«The real voyage of discovery consists not in seeking new landscapes, but in having new eyes.»
Marcel Proust
Wir fahren am Morgen früh los, die ewigen Huper geben uns auf den Geist (und weckten uns die halbe Nacht) und die Kälte ist zwar im Schlafsack aushaltbar, aber lässt uns auch nicht noch Stunden darin verweilen.
Da wir eh Propane brauchten, steuern wir diese Richtung an auch weiter in Richtung nächstem National Park.
Die Strecke geht ein Teil retour, wie wir diese zum Lassen NP gefahren sind. So sehen wir circa eine Stunde links und rechts von uns Pinienwald und Weite.
Wir halten aufs Zmittag an einer Flussstelle und verweilen noch einige Stunden dort.
Gut gelegen und die Angel zu schwingen, zu lesen und den Vibe zu geniessen.
Auch hier hat es wieder richtig viele Eichhörnchen und die Landschaft schaut trotz Fluss sehr trocken aus.
Die Sonne knallt richtig aufs WoMo und so wird es innert kurzer Zeit richtig warm drinnen. Irgendwie kennen wir das gar nicht mehr, so sind wir uns nun immer Temperaturen unter 20 Grad und in der Nacht knapp um den 0 Bereich gewohnt.
Irgendwann am späten Nachmittag fahren wir weiter und halten noch an einem Viewpoint an. Dort sieht man kleine Wasserfälle und eine alte historische Brücke, die früher als Autobahn galt um die beiden Seiten zu überqueren.
Wir halten an einem Pull-Off am Highway, welcher jedoch ein wenig bewaldet ist und so Schutz bietet, um sofort gesehen zu werden von der Strasse aus.

AUSGEWÄHLTE EINTRÄGE =>
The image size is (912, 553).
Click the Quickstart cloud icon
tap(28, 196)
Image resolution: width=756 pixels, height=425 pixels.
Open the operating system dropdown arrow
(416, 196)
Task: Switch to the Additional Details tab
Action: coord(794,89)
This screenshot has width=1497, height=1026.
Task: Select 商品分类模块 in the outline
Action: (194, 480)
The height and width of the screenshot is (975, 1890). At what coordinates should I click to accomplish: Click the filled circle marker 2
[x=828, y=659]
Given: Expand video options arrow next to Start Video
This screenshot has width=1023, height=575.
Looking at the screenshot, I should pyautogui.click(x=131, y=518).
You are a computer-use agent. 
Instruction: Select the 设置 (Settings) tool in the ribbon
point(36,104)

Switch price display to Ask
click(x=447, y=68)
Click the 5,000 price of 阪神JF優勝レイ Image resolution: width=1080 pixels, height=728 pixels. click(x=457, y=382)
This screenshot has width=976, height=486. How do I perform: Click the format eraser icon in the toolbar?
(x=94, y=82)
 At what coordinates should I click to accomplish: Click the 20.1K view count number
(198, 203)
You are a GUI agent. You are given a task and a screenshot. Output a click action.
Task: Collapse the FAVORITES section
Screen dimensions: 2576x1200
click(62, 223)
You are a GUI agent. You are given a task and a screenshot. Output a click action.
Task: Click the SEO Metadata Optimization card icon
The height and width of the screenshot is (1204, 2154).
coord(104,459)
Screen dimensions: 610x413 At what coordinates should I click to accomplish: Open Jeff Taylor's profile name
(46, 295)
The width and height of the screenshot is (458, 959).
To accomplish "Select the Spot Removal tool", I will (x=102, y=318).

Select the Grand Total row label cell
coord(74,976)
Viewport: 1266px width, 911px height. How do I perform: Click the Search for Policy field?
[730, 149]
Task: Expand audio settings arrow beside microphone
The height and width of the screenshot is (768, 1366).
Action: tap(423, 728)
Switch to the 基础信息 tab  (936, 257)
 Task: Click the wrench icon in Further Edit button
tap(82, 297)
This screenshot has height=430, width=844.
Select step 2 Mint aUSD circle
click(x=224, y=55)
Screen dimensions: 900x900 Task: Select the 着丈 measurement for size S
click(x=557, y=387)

AUFGABENSTELLUNG 1 => Entnimm den Einträgen die Zeilen wortgetreu, beginnend mit der ersten Zeile der Einträge und endend mit der Zeile, die „Click the 5,000“ enthält, beide Grenzen eingeschlossen.
AUFGABENSTELLUNG 2 => Führe den Reisebericht über die Fahrt zum nächsten Nationalpark im Wohnmobil fort.
Der Reisebericht und die Einträge sind voneinander unabhängiges Material.

ENDERGEBNIS 1 =>
The image size is (912, 553).
Click the Quickstart cloud icon
tap(28, 196)
Image resolution: width=756 pixels, height=425 pixels.
Open the operating system dropdown arrow
(416, 196)
Task: Switch to the Additional Details tab
Action: coord(794,89)
This screenshot has width=1497, height=1026.
Task: Select 商品分类模块 in the outline
Action: (194, 480)
The height and width of the screenshot is (975, 1890). At what coordinates should I click to accomplish: Click the filled circle marker 2
[x=828, y=659]
Given: Expand video options arrow next to Start Video
This screenshot has width=1023, height=575.
Looking at the screenshot, I should pyautogui.click(x=131, y=518).
You are a computer-use agent. 
Instruction: Select the 设置 (Settings) tool in the ribbon
point(36,104)

Switch price display to Ask
click(x=447, y=68)
Click the 5,000 price of 阪神JF優勝レイ Image resolution: width=1080 pixels, height=728 pixels. click(x=457, y=382)

ENDERGEBNIS 2 =>
(Spoiler: kein einziger Huper in der Nacht und somit eine sehr ruhige Nacht, trotz des Verkehrs. Manchmal fragt man sich, was die ganzen LKW’s die ganze Nacht rumtransportieren…)
Auf dem gesamten Weg kamen wir leider nur an zwei Tankstellen vorbei, an welchen jeweils kein Propane verkauft wurde und so hiess es eine weitere Nacht hoffen, ob der Kühlschrank durchhält und die Nudeln gekocht werden können.
Am nächsten Tag ging es weiter. Durch kleine Dörfchen die nur aus wenigen Häusern links und rechts des Highways bestanden. Wir fuhren hoch und runter, mal waren wir knapp unter 2000 Höhenmeter, mal wieder drüber.
Kurz vor einem nächsten Dörfchen entdeckten wir dann eine amerikanische ‹LANDI›.
Wir liesen Propane auffüllen, genossen den Heuduft im Shop und fühlten uns ein bisschen wie in Winznau oder Däniken.
Die Kassiererin merkte dann noch freundlich an, dass wir nicht-Amis bestimmt keine Kundenkarte hätten und lächelte freundlich.
Weiter ging es nun wieder nördlicher. Wir flüchten aus der Kälte, so wird hier in der Region gegen Ende Woche Schneestürme und eiserne Kälte erwartet.
Uns persönlich ist es noch fast egal, wir haben uns an die Schlafsäcke sehr gewöhnt und möchten unsere zusätzliche Decke nicht missen. Aber da das Wohnmobil nicht einfrieren darf da wir sonst die ganzen Kosten dafür bezahlen müssen, sind wir vorsichtig.
So stellt Marco jeden Abend zuverlässig das Wasser aus und macht die Leitungen frei um mögliche Frostschäden zu vermeiden.
Wir stellen uns nach einiger Fahrtzeit an den Walmart um mit den Laptops ins Internet zu kommen. Unser HotSpot Datenvolumen von der Simkarte ist aufgebraucht und die Notlösung funktioniert zwar, gerade auch für das Handy von Marco, aber eine Seite laden auf dem Laptop überstrapaziert diese Notlösung und da wir eh noch frische Milch und ‹Züg und Sache› brauchen, kam dieser Stopp gerade gelegen.
Als wir als erstes nach Kleber fürs WoMo schauten, sprach uns eine Frau mittleren Alters an mit ‹oh today is a glue day› und lachte. Sie wollte anscheinend auch zum Leimregal und wir standen ihr im Weg.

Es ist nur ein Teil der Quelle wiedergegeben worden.